Salvatore Giuliano, the infamous bandit, together with his rag-tag band of guerrillas, attempted to liberate early 1950s Sicily from Italian rule and make it an American state. Giuliano robs from the rich conservative landowners to give to the peasants, who in turn hail him as their savior. As his popularity grows, so does his ego, and he eventually thinks he is above the power of his backer, Mafia Don Masino Croce. The Don, in turn, sets out to kill the upstart by convincing his cousin and closest adviser Gaspare to assassinate him.

Cast

Production

Development

Due to the huge success of The Godfather, Mario Puzo was given $1 million for the movie rights to his novel The Sicilian.[2] David Begelman, head of Gladden Entertainment at the time, hired Michael Cimino to direct.[2] When producer Bruce McNall met with Cimino at a dinner in Los Angeles, he complained loudly about the script and Begelman's interference with casting.[3] Cimino wanted Christopher Lambert for the lead role and Begelman was concerned about a French actor starring in a movie about an Italian hero in an English-speaking movie.[3] To move forward, Begelman and McNall gave Cimino what he wanted with regards to the script and casting.[4]

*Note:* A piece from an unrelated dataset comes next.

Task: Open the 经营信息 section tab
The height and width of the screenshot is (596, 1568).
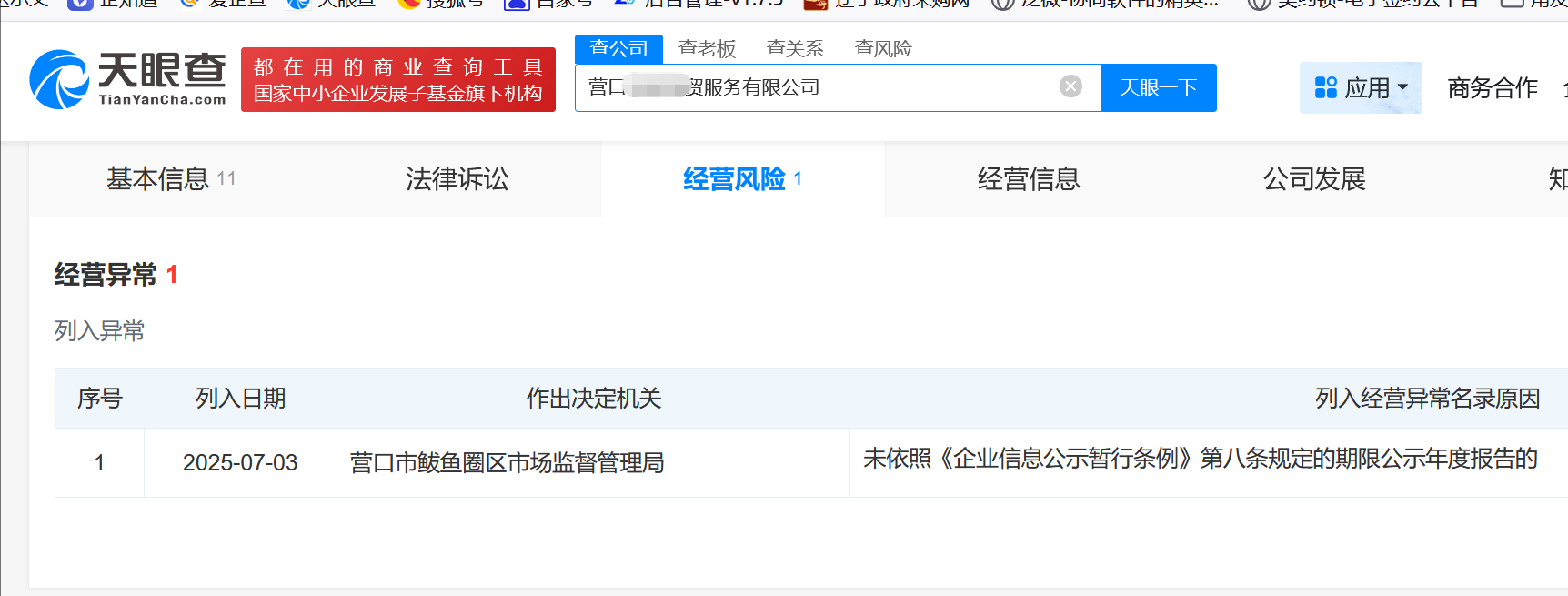Action: (x=1028, y=179)
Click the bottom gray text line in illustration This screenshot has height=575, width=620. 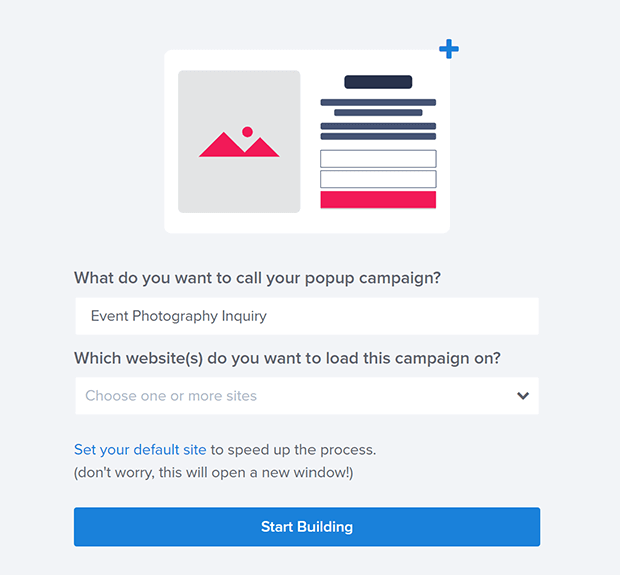click(378, 136)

Gore Vidal did some uncredited rewrite work on the film. Vidal sued both screenwriter Steve Shagan and the Writer's Guild of America to receive screenplay credit. "I was defrauded of my work."[5] Vidal eventually won the suit against WGA.[6] In the DVD commentary of Year of the Dragon, Cimino said he learned a lot from working with Vidal.[7]

Shooting

The film was shot on location in Sicily in the spring and summer of 1986.[2] In late April 1986, Begelman and McNall discovered that the film was over budget and behind schedule. The problems involved mostly hang-ups with personnel and equipment, nothing on the scale of Cimino's Heaven's Gate. One exception was some low-level Mafia men who controlled certain locations and union workers. Cimino suggested that Begelman and McNall meet with Mafia men to overcome the impasse. Upon meeting them in a restaurant off the main piazza, the producers discovered that the Mafia men wanted to appear in the film. "Once we all understood," wrote McNall, "the fix was easy. There were plenty of little roles for walk-ons and extras. And if a real role didn't exist, we could pretend to involve some of the guys and throw them a day's pay." Once the problem was solved, Cimino had access to the countryside and the local labor pool.[4]

Post-production

After location work was finished, Cimino took the footage straight to his editing room to begin cutting. Cimino did not report any of his progress on the editing as the months passed until he delivered a 150-minute cut of the film and declared that he was done. Under his contract with the producers, Cimino had the right to final cut as long as the film was under 120 minutes long. Cimino insisted that no more cuts could be made and pressed Begelman and McNall to present the current version to 20th Century Fox, the film's domestic distributor. Before viewing the film, the Fox executives said to the producers that the film was so long that it limited the number of showings a theater could present each day. It had to be trimmed or Fox wouldn't release it.[8]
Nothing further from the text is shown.